General Discussion
In reply to the discussion: Why do so many more black men marry white women than vice versa? [View all]politicaljunkie41910
(3,335 posts)As a black woman, married, college educated, mother of three who are also college educated, I'd like to think that we are all a product of our environment. My husband and I are both from large families. who were poorer than a church mouse, but our parents had strong work ethics that were passed on to their children.
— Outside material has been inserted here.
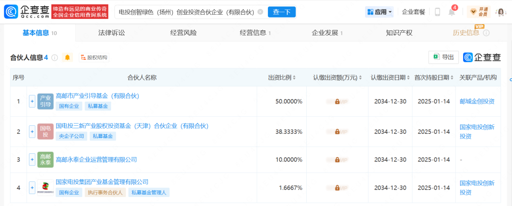Image resolution: width=512 pixels, height=206 pixels.
Task: Click the user avatar icon
Action: click(500, 12)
They also taught us that the world didn't owe us anything, but that we could have anything we wanted if we were willing to work hard for it.
The major difference between my husband and my background, was that I was from California, where we had good public schools and very inexpensive community colleges and my husband was from Virginia where they had segregated public schools, (his high school became integrated the year he began) and the VA community colleges may as well have been 4 yr universities, as there was no way they would ever be able to afford to go to one.
As the 5th of 9 children, I had always planned to be a CPA, like my brother, but ended up in the Army, after breaking up with my cheating boyfriend in my Senior year in high school and just needing to get the heck out of Dodge.
Fast forward, I served my 4 yr enlistment, attended classes at night, and finished my Bachelor Degree in Accounting in 2 and a half years after leaving the military.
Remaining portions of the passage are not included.